Start of SUPPLIED DATA

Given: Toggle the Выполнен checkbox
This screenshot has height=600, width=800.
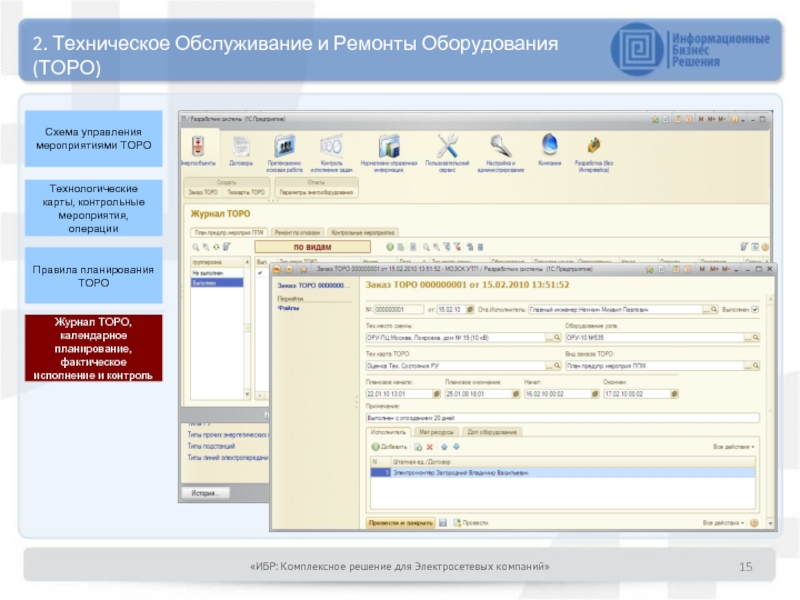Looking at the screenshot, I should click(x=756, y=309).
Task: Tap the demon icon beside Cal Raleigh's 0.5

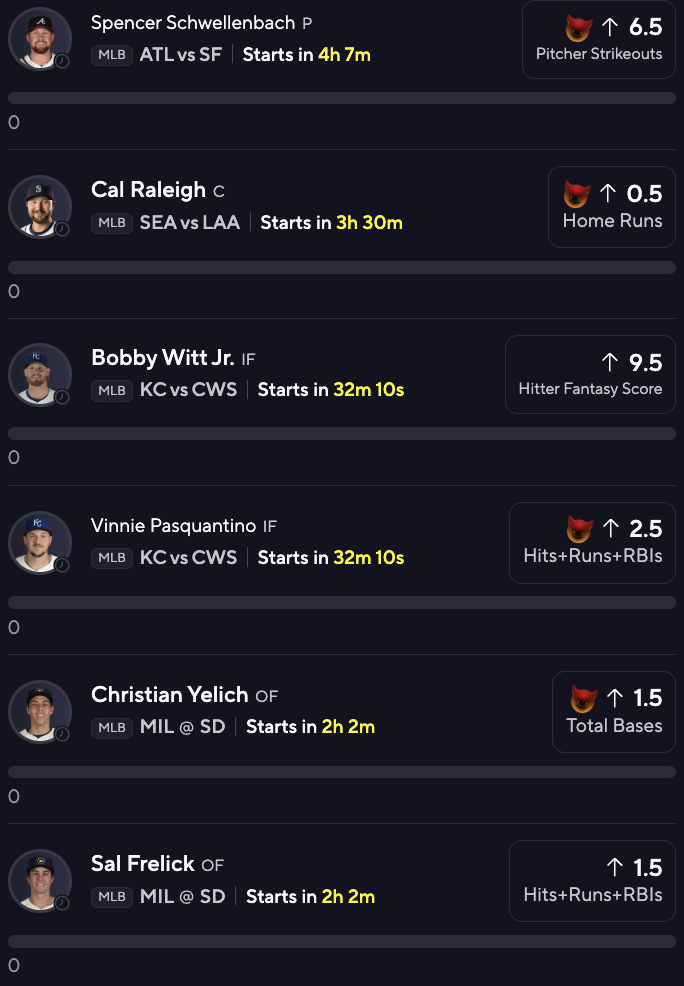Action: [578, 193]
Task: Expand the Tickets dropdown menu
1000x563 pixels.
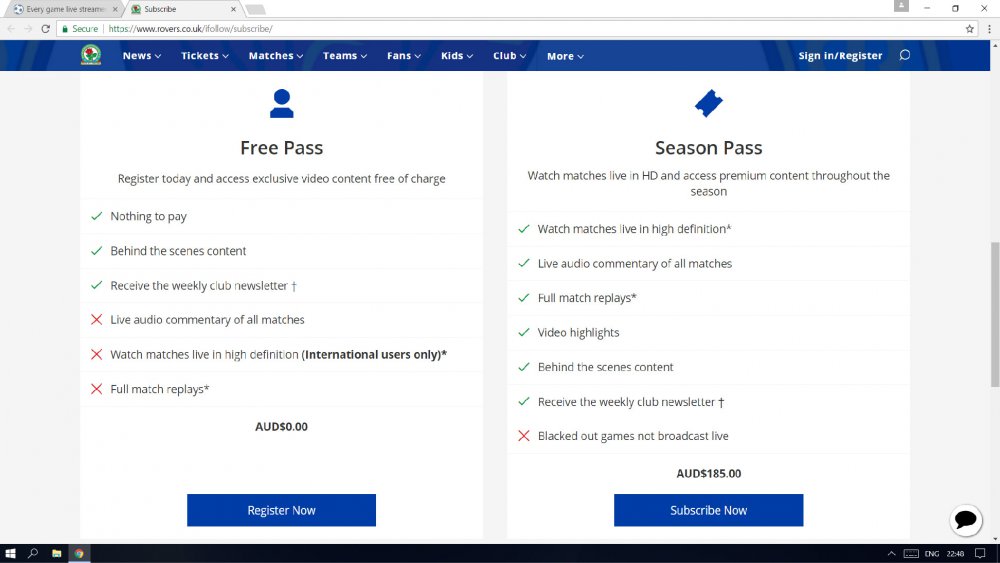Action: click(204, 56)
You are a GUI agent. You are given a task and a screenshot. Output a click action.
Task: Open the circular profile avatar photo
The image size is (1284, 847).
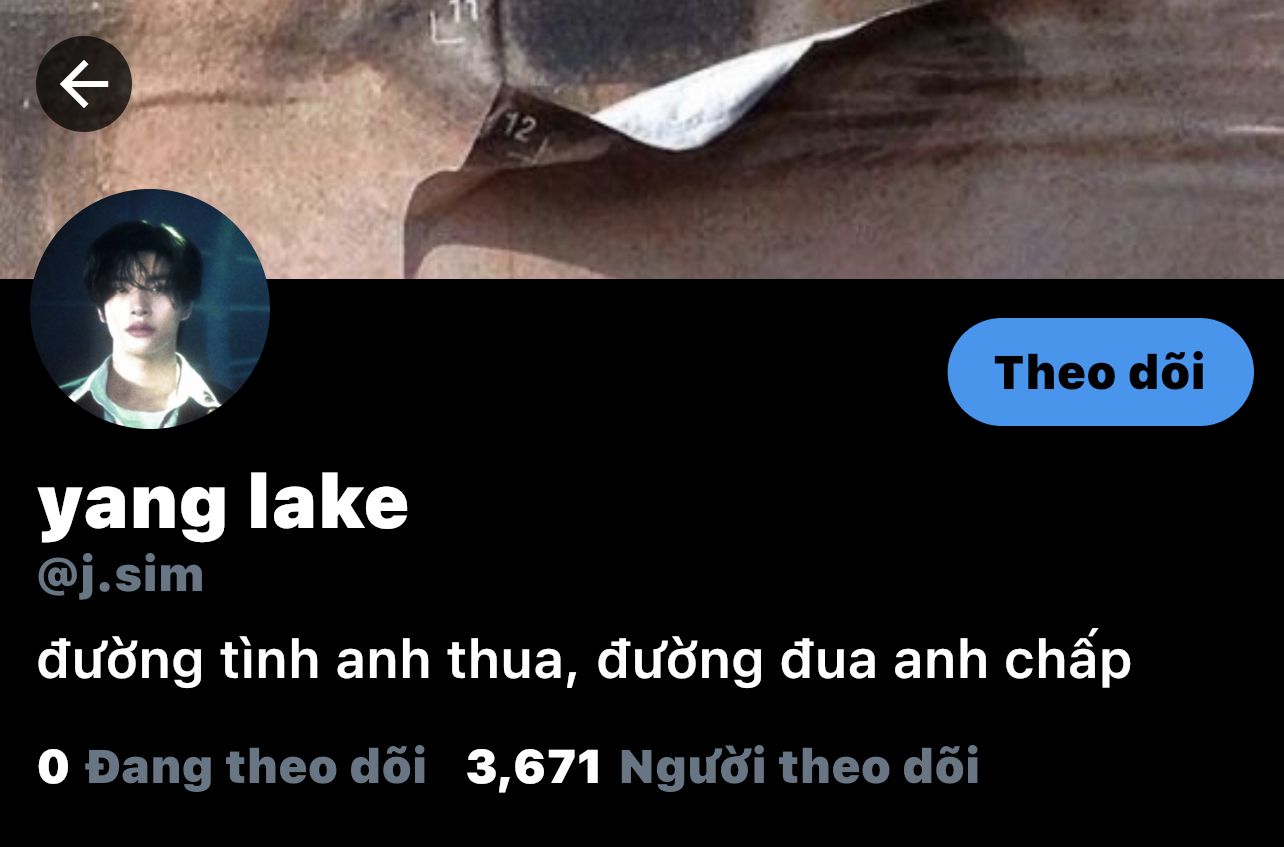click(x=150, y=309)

End of SUPPLIED DATA

◆ TASK TO COMPLETE
Copy out every line above, word for word, minus images.

◆ RESULT FOR THIS TASK
Given: Toggle the Выполнен checkbox
This screenshot has height=600, width=800.
Looking at the screenshot, I should click(x=756, y=309).
Task: Tap the demon icon beside Cal Raleigh's 0.5

Action: [578, 193]
Task: Expand the Tickets dropdown menu
1000x563 pixels.
Action: click(204, 56)
You are a GUI agent. You are given a task and a screenshot. Output a click action.
Task: Open the circular profile avatar photo
The image size is (1284, 847).
click(x=150, y=309)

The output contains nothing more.